As the answer, set down the lines below from the one containing "August 2022 (89, 1894)" through the one containing "December 2021 (98, 2038)", exactly and inclusively, and no others.

» Given data
★ ★ ★

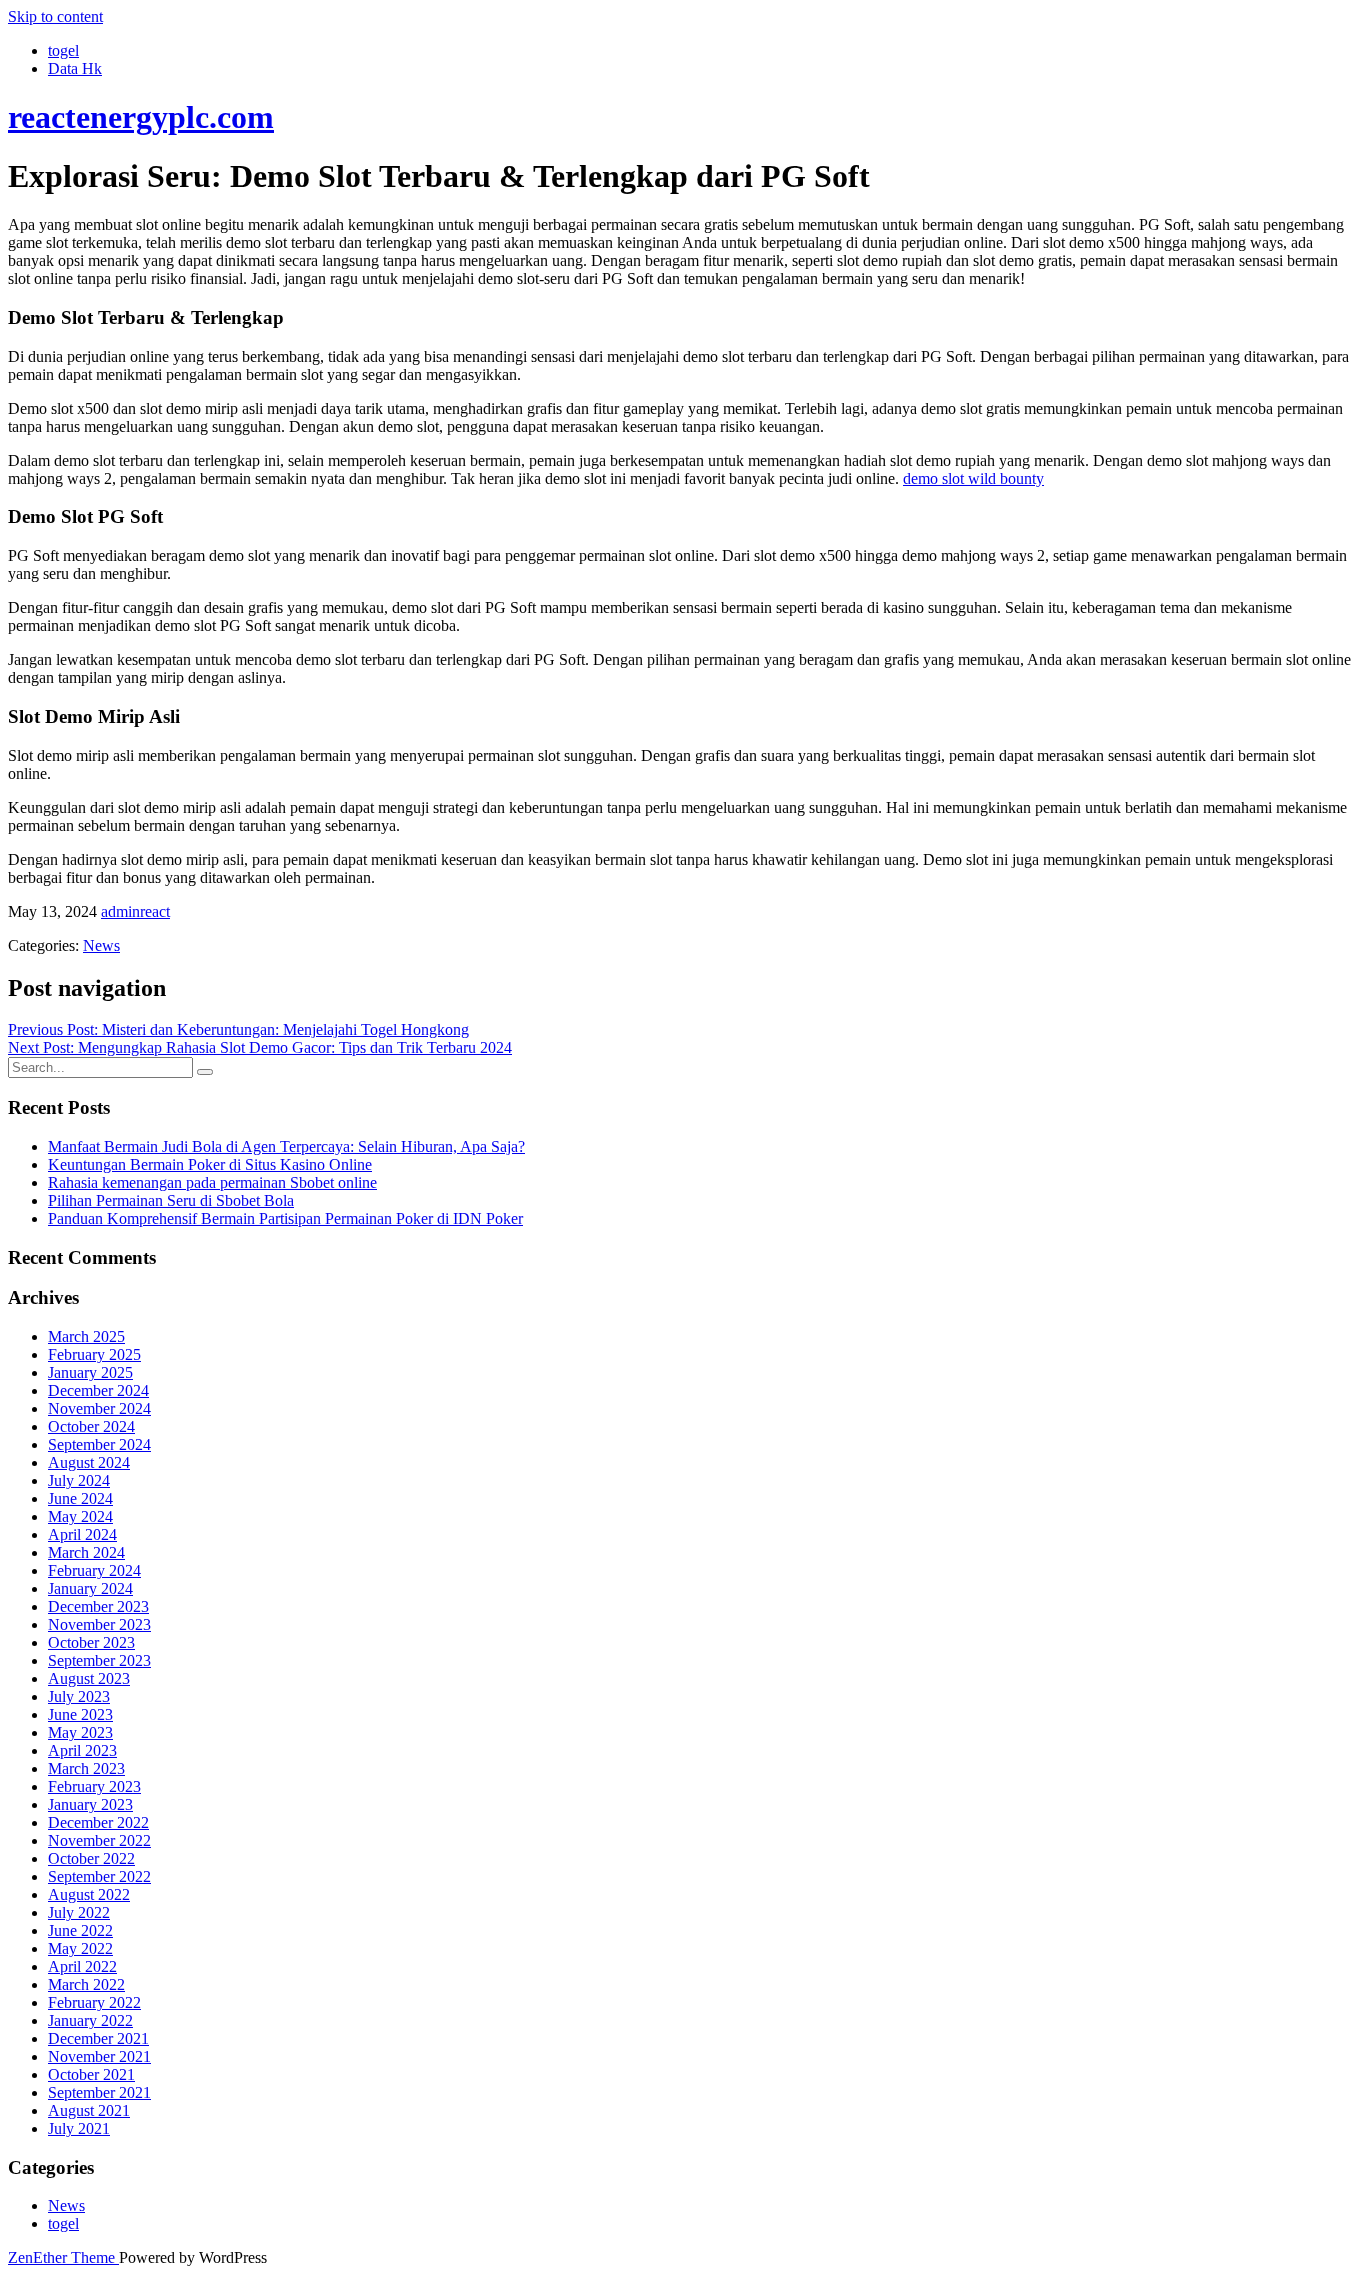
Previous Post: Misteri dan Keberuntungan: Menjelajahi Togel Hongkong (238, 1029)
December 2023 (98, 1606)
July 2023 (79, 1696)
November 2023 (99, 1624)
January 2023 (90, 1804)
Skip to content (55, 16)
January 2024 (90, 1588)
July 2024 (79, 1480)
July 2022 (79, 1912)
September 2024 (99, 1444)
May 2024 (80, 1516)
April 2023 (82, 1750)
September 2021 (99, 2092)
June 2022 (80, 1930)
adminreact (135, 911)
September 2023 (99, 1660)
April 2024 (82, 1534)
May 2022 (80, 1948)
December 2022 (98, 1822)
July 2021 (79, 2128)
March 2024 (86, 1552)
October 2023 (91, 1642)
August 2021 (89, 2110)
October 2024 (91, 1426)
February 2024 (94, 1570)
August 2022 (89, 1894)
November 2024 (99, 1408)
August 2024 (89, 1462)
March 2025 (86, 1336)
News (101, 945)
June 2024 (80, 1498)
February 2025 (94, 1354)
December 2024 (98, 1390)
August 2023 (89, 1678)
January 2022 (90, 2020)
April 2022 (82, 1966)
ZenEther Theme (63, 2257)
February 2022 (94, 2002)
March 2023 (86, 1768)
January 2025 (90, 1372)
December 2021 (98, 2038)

★ ★ ★

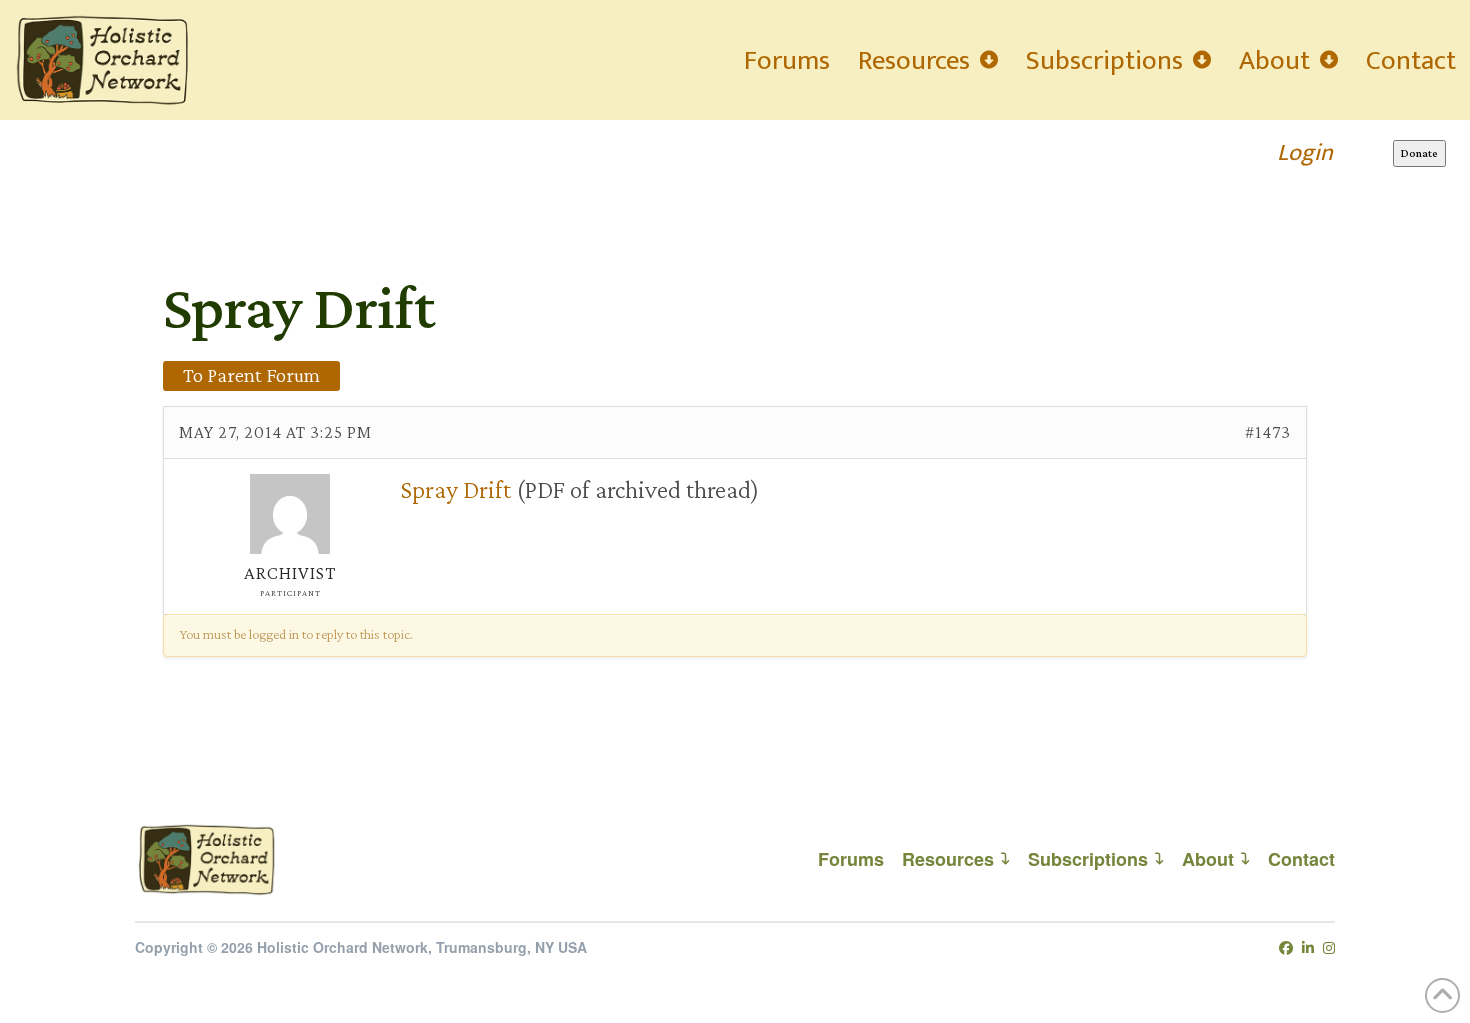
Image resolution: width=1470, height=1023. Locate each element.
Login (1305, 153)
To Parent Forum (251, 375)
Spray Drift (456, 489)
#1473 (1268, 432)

★ ★ ★

» Output for this task
August 2022 (89, 1894)
November 2024 (99, 1408)
August 2024 (89, 1462)
March 2025 (86, 1336)
News (101, 945)
June 2024 (80, 1498)
February 2025 (94, 1354)
December 2024 (98, 1390)
August 2023 (89, 1678)
January 2022 (90, 2020)
April 2022 (82, 1966)
ZenEther Theme (63, 2257)
February 2022 (94, 2002)
March 2023 (86, 1768)
January 2025 (90, 1372)
December 2021 (98, 2038)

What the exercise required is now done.